Richard Nixon is another favorite for comics satire. Among his most notable comics appearances are in Alan Moore and Dave Gibbons' Watchmen (1985), where Nixon is serving an unprecedented fifth term, and in John Byrne's Star Trek: Assignment Earth #5 (2009), in which aliens clone Nixon in a bid for world domination.
Unlike his predecessors, President Obama was featured in comic books before even taking office. IDW published a one-shot biography of the Democratic Presidential Candidate in the fall of 2008, called Presidential Material: Barack Obama. (In fairness, IDW also put out a companion comic, Presidential Material: John McCain, profiling Obama's Republican rival.)
The Amazing Spider-Man #583, published a few weeks before Obama's inauguration, had a bonus story in which Spider-Man foils a plot by the Chameleon to impersonate Obama and get sworn in as President in his place. Obama was also featured on a variant cover of the issue, giving Spidey a thumbs-up.

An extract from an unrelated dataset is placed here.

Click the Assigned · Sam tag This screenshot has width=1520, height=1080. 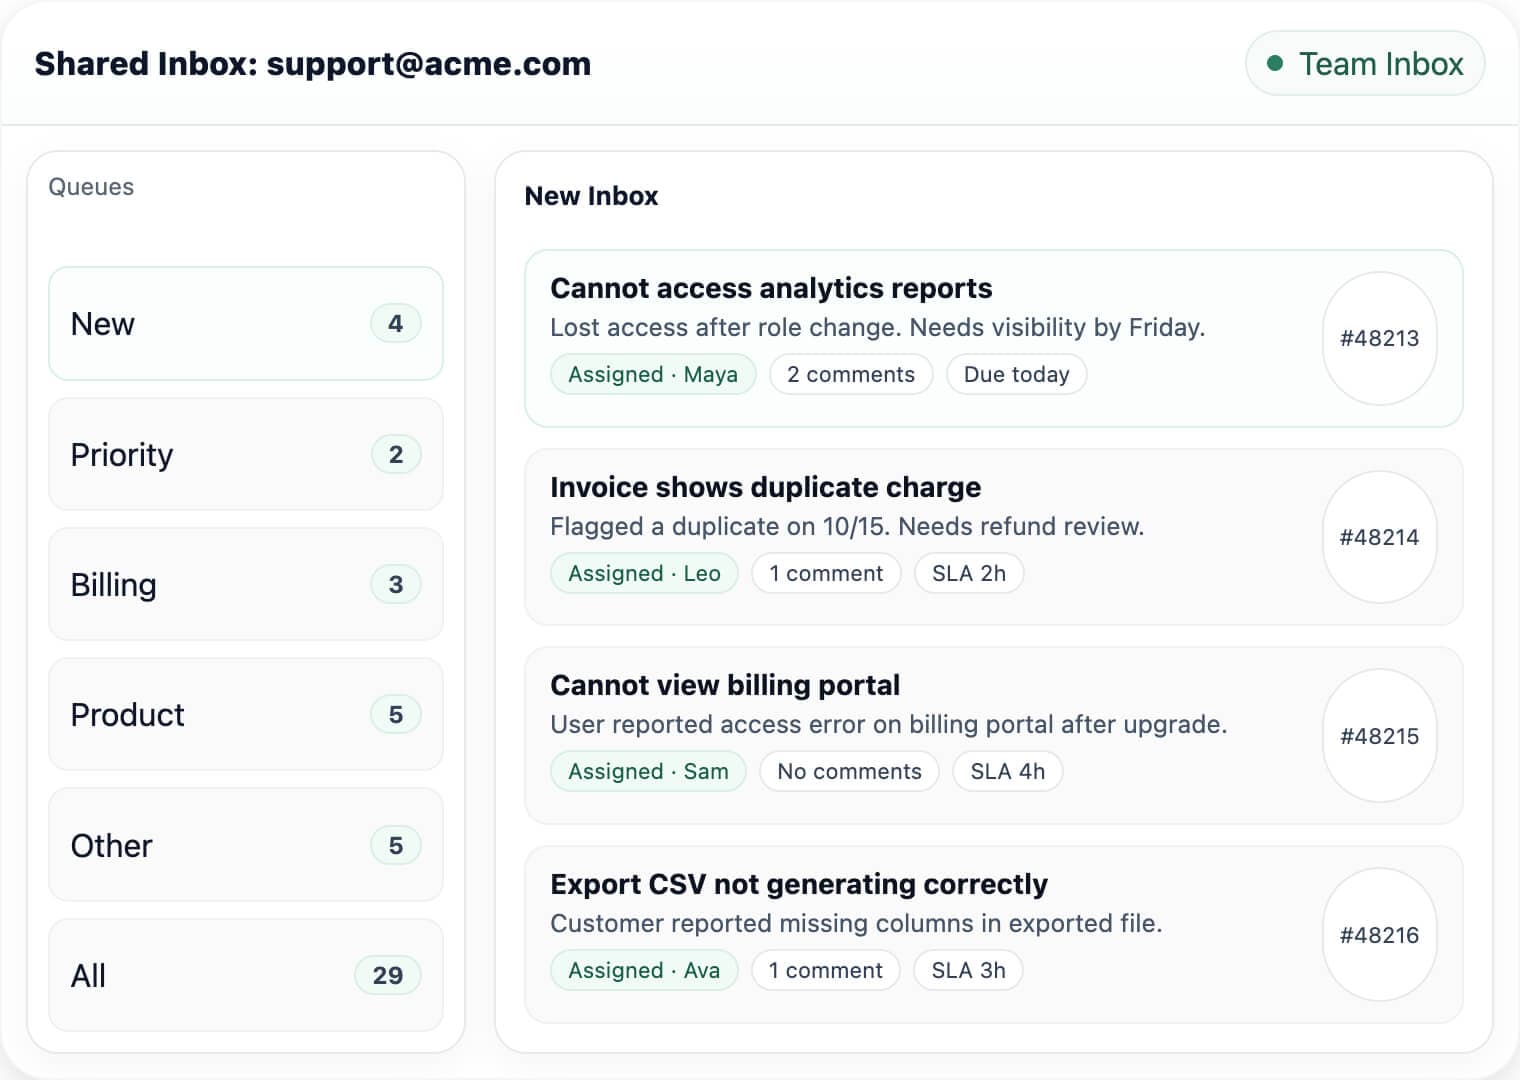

Once Obama became President, his comics appearances got even stranger. He was given an Arnold Schwarzenegger-style physique in DDP's miniseries Barack the Barbarian. All the prominent political figures in Washington are parodied as Barack the Barbarian battles such villains as the despot Boosh and Red Sarah, Fighting Queen of the North.
Barack Obama even teamed up with the star of The Evil Dead trilogy in Dynamite's Army of Darkness: Ash Saves Obama. In this unlikely adventure, Obama stops at a Detroit comics convention where Ash, fresh from battling the legions of hell, is back at his menial job. But Ash leaps into action to save the President when the Necronomicon once again raises the dead.
President Obama appeared in a similar vein in President Evil from Antarctic Press. Though Obama and other politicians fight off zombie hordes in the manner of the Resident Evil video games and movies, President Evil #1's cover actually spoofs the classic Army of Darkness release poster.
Most recently, Obama has appeared in a spoof cover of Buffy The Vampire Slayer Season 8 as the soon-to-be-revealed secret identity of the villain Twilight. However, Dark Horse editor Scott Allie has said that the cover would not end up on the final issue.
Gimmick or Social Commentary?
Barack Obama stands out from other U.S. Presidents who have been featured in comics, thanks to the frequency – and sometimes silliness – of his appearances in the past year.
Unlike earlier parodies of Presidents Nixon or Reagan, however, Obama's comics cameos could be filled by any celebrity, and seem designed to cash in on his current pop-culture status. Only if comics creators include Obama in future stories to examine the policies of his Presidency will Barack Obama comics rise above mere gimmicks.